I-JEPA: Importance of Predicting in Latent Space
I-JEPA is the first implementation of the Joint Embedding Predictive Architecture (JEPA) by Yann LeCun. I am a huge fan of LeCun, and many of my AI thoughts have been powered by his views as well. However, I am not in agreement with using Vision Transformers (ViT) as the encoder, as it loses most semantic information about the spatial component of images. Furthermore, it takes a long time to learn as it does not have the relevant inductive biases for learning images (a.k.a. translational invariance).
While I-JEPA achieves quite amazing downstream task performance like on the ImageNet Top-1 prediction task, it could perhaps be better if the masked objective can be done on a CNN-like architecture instead, with self-attention layers perhaps over the post-filter outputs.

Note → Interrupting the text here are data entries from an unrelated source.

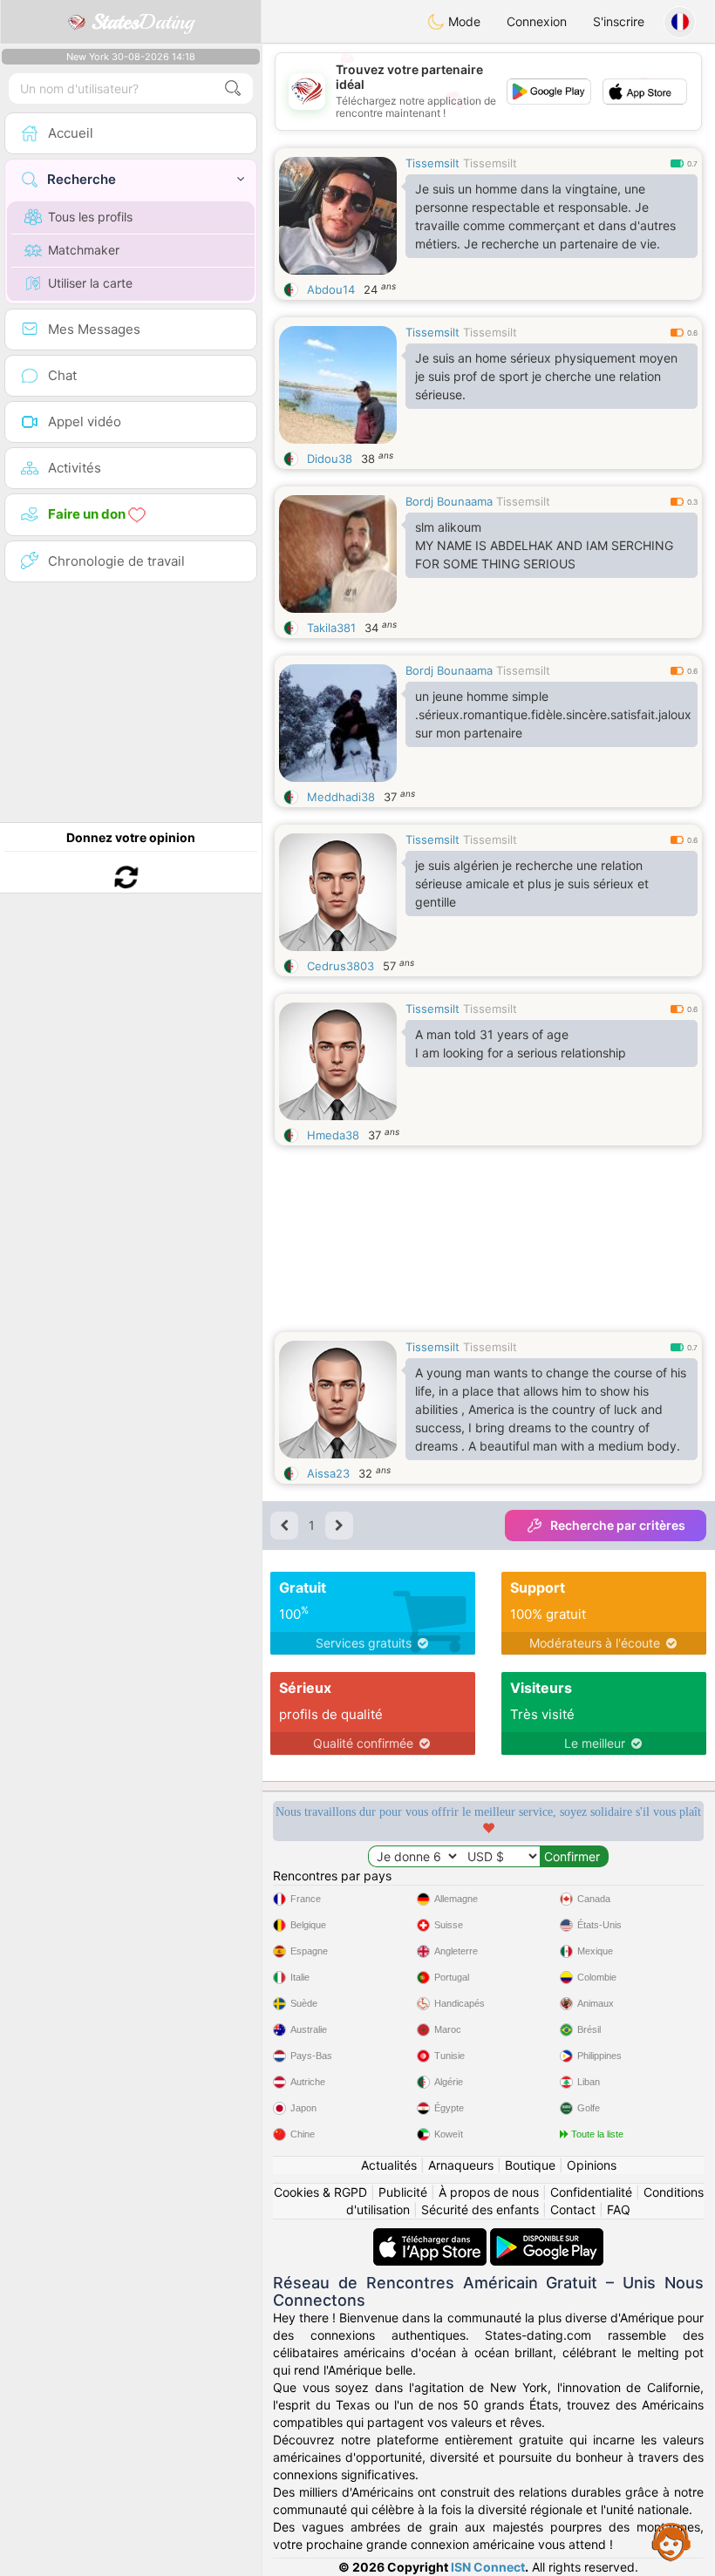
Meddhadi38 (341, 797)
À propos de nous (489, 2192)
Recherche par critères (617, 1525)
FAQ (618, 2209)
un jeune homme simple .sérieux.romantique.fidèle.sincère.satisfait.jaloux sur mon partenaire (553, 714)
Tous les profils (90, 216)
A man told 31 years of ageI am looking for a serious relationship (520, 1043)
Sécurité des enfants (480, 2209)
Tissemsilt (432, 163)
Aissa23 (328, 1473)
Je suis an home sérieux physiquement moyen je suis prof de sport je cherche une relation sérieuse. (546, 376)
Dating (143, 22)
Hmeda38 (333, 1135)
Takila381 (331, 628)
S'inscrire (618, 21)
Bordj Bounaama (449, 501)
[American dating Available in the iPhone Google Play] (546, 2236)
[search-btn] (233, 88)
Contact (573, 2209)
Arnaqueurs (461, 2165)
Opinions (591, 2165)
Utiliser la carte (90, 282)
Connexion (537, 21)
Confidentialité (591, 2192)
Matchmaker (83, 249)
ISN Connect (488, 2566)
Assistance (671, 2541)
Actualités (389, 2165)
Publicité (402, 2192)
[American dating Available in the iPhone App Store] (431, 2236)
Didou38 (329, 459)
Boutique (530, 2165)
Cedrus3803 (340, 966)
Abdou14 (331, 289)
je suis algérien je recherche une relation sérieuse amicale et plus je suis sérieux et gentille (532, 883)
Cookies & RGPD (320, 2192)
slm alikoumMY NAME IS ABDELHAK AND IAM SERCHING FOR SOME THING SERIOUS (544, 545)
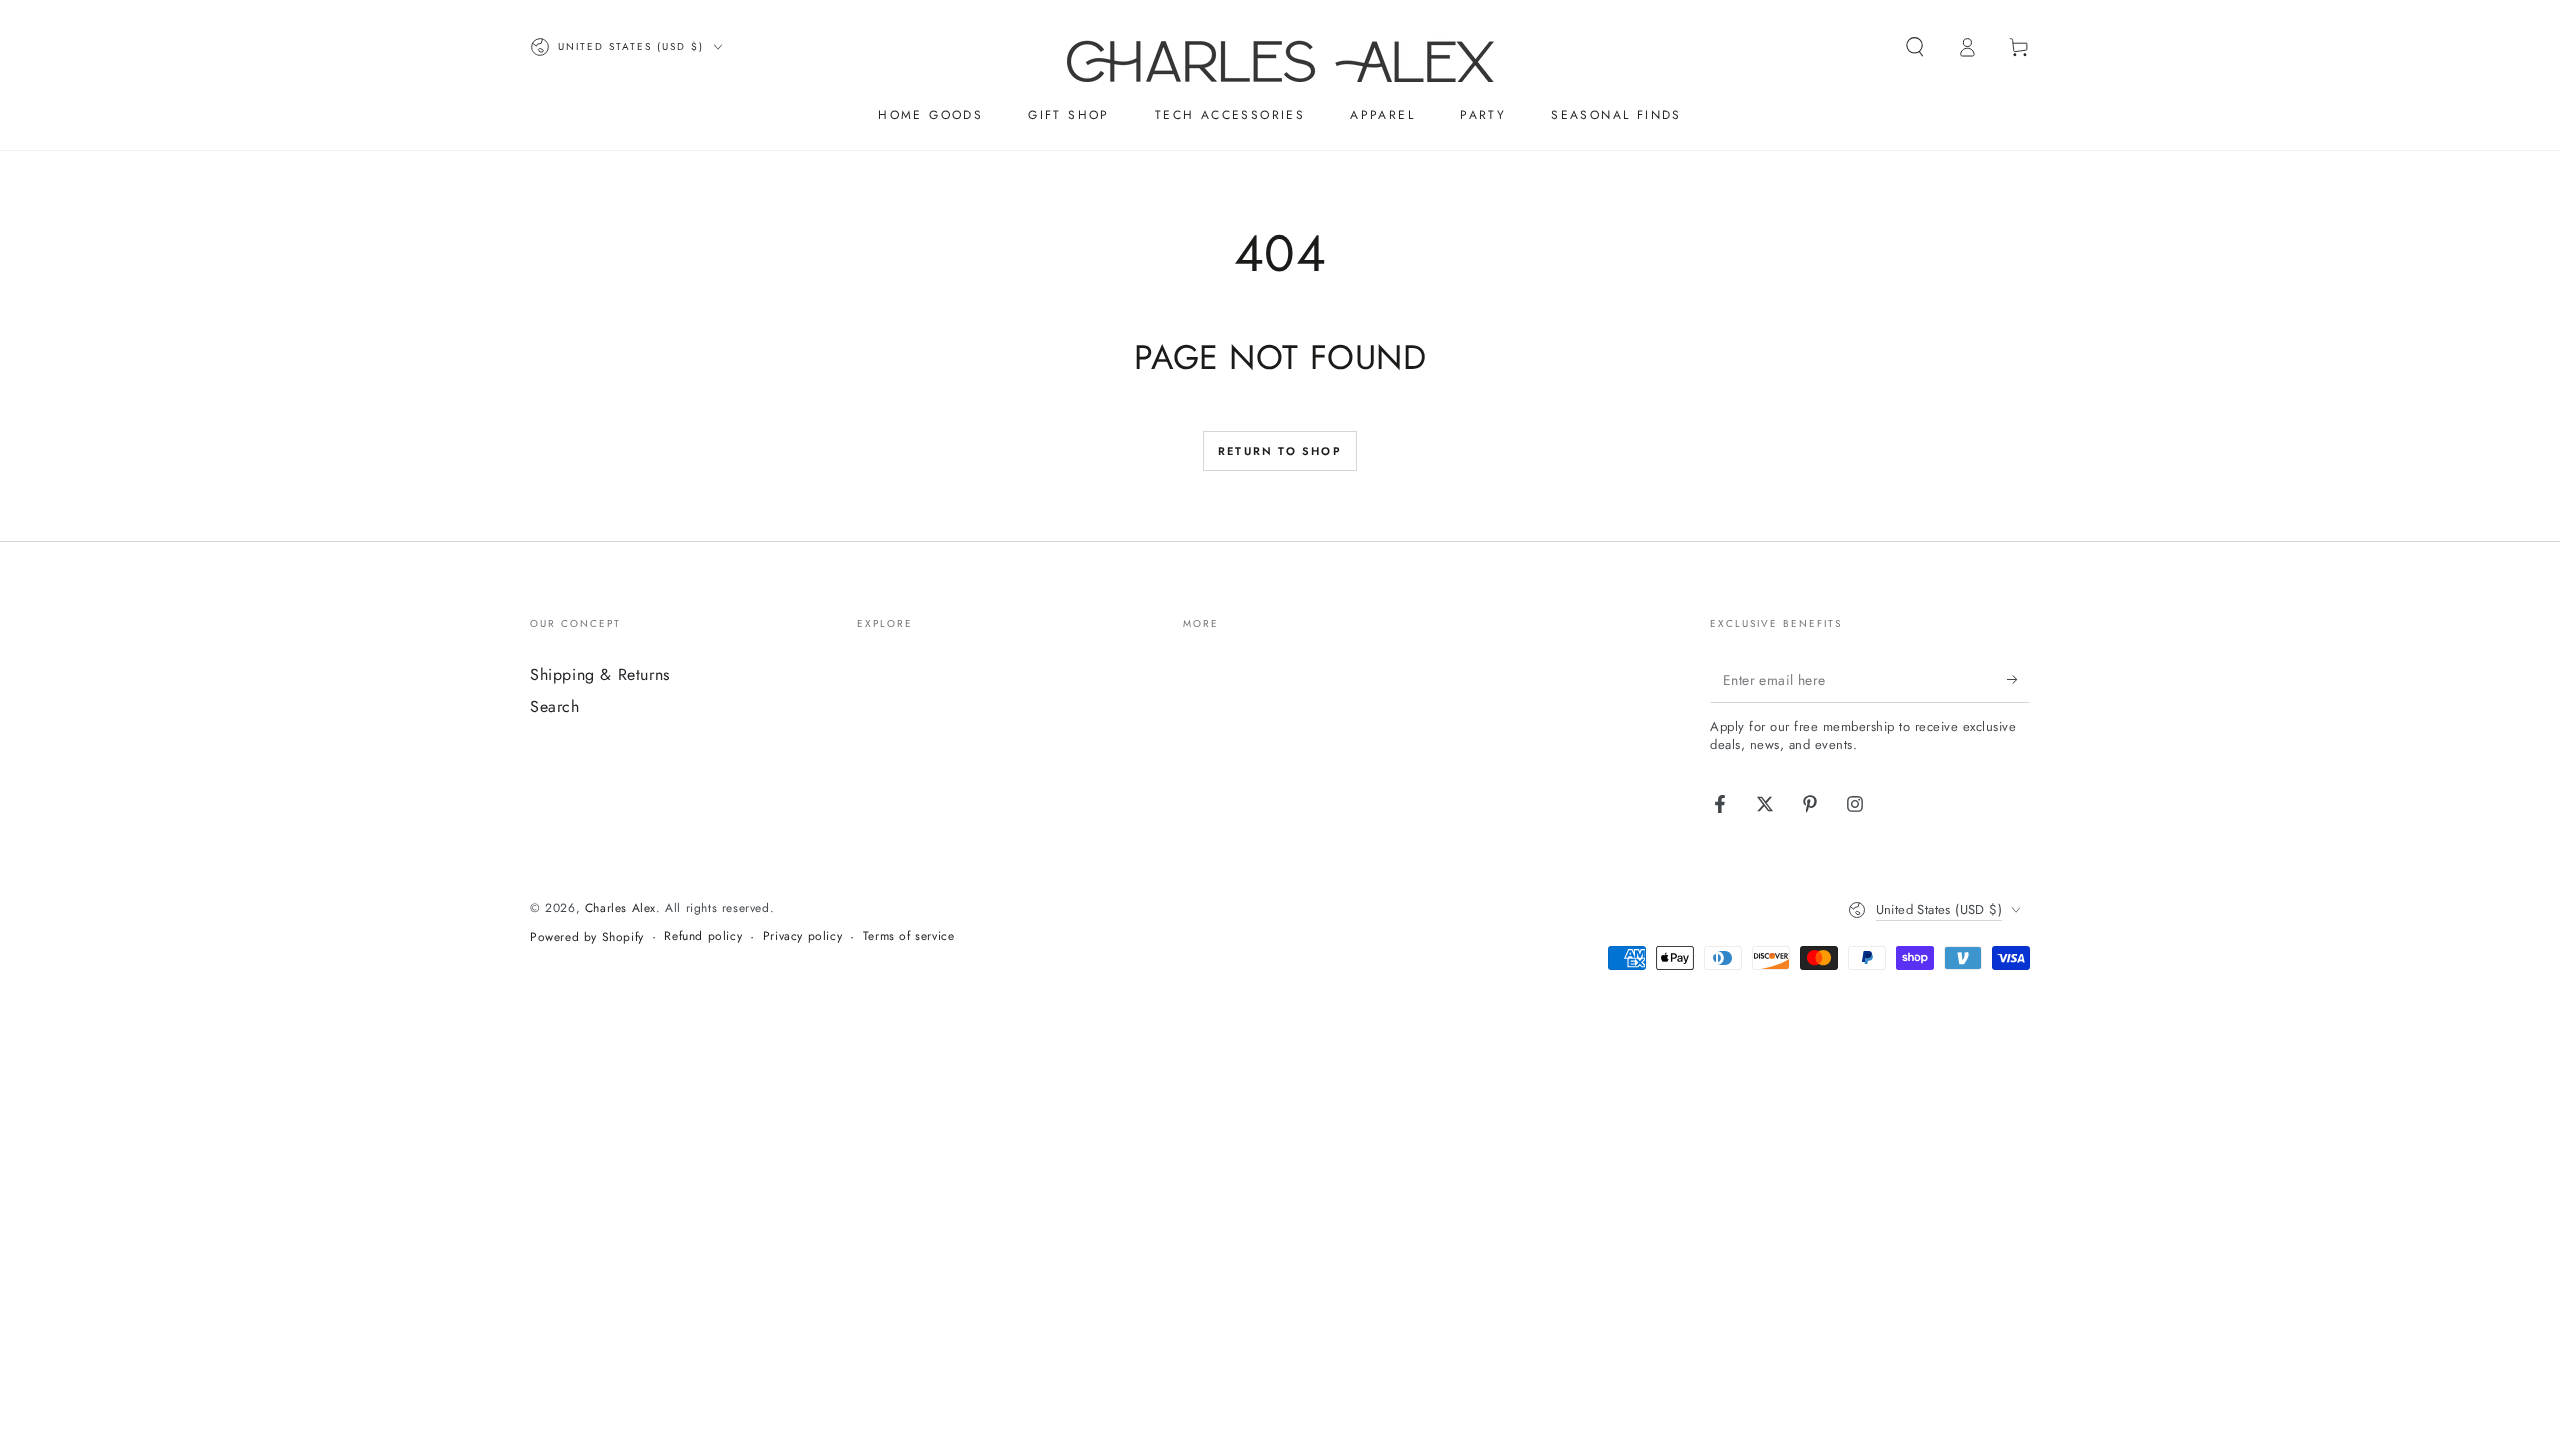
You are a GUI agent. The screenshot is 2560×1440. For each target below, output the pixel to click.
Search (555, 706)
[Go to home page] (1280, 47)
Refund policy (703, 936)
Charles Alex (620, 908)
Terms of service (909, 936)
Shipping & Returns (600, 674)
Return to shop (1280, 451)
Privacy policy (802, 936)
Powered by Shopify (587, 937)
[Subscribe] (2018, 680)
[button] (1915, 47)
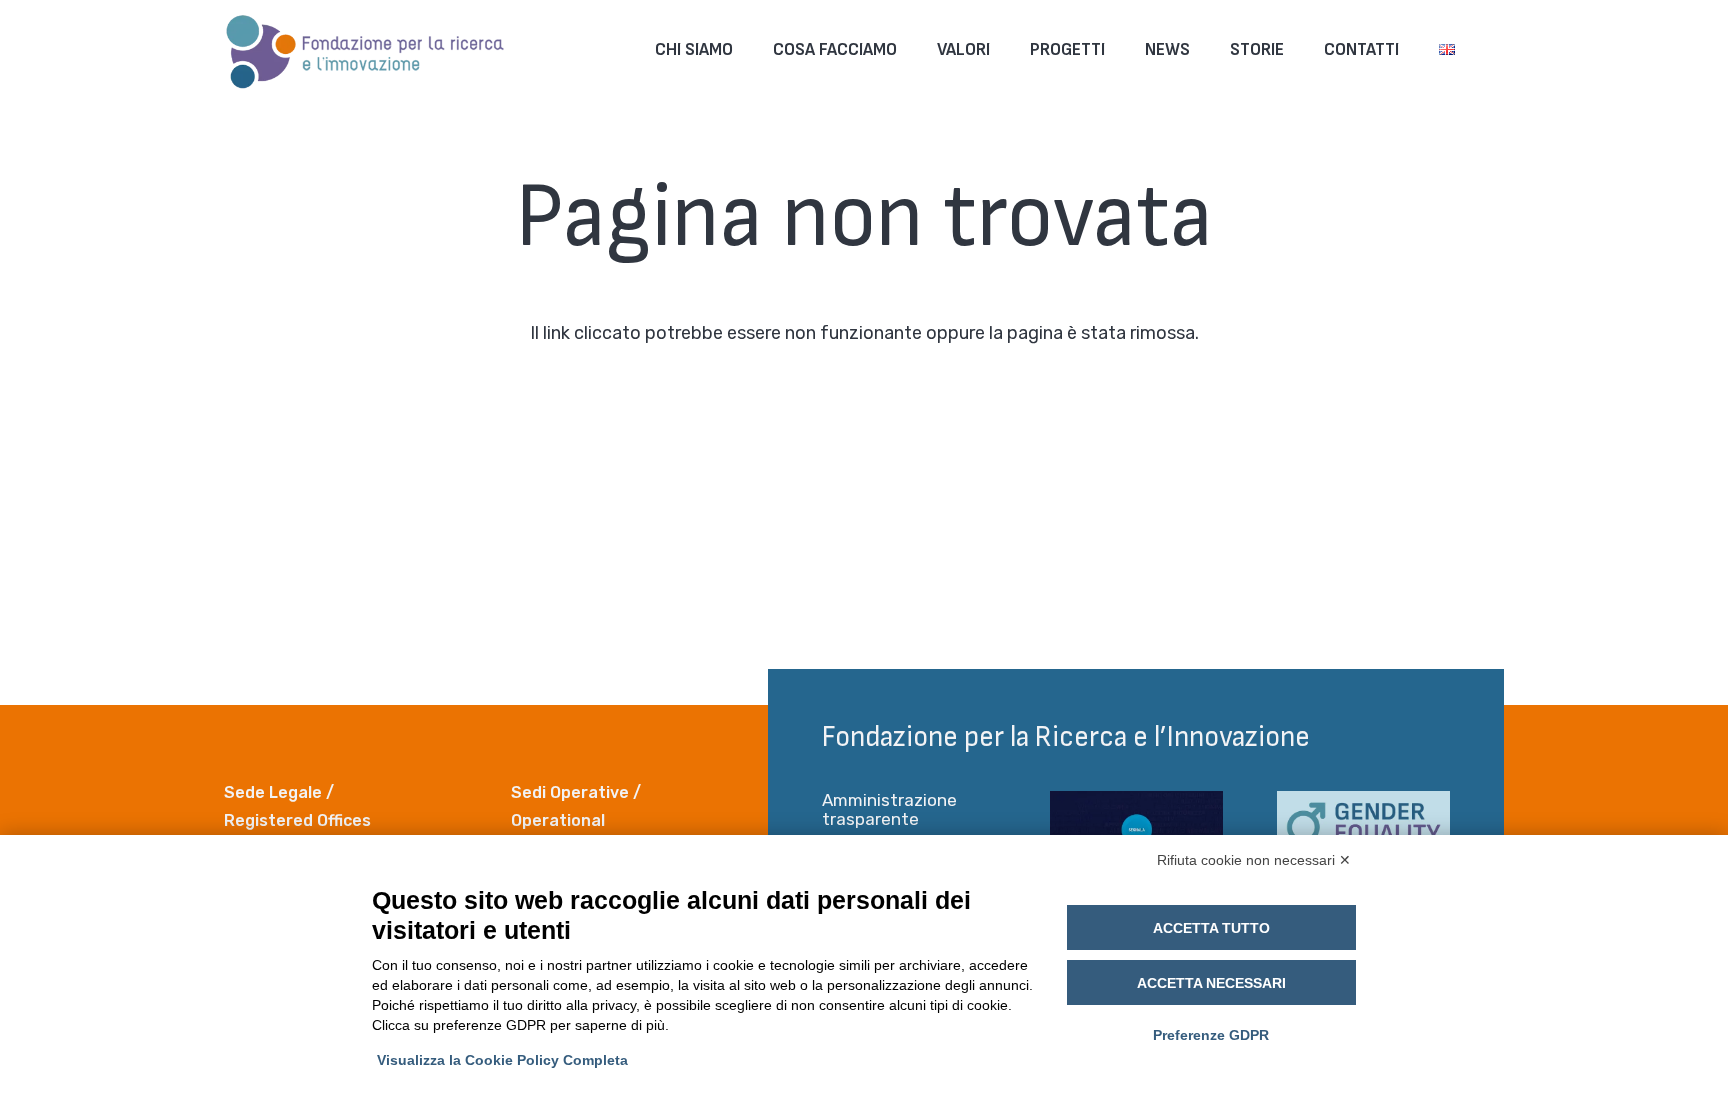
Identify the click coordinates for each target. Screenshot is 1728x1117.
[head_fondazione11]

We could also explore doing a Stable-Diffusion-like conditioning, whereby the predictor module is conditioned on some text input to predict the latent space. Broad-level to specific-level conditioning, and using memory of similar latent spaces, is also something that can be explored. In the end, I believe a hierarchical architecture, going from broad to specific, with each layer of abstraction conditioning on the broader layer of abstraction above, and finally attention between all the generated layers of abstraction (or latent space) to use for prediction could be a better bet.
That said, I-JEPA is a promising first step, and I am excited to see what comes next.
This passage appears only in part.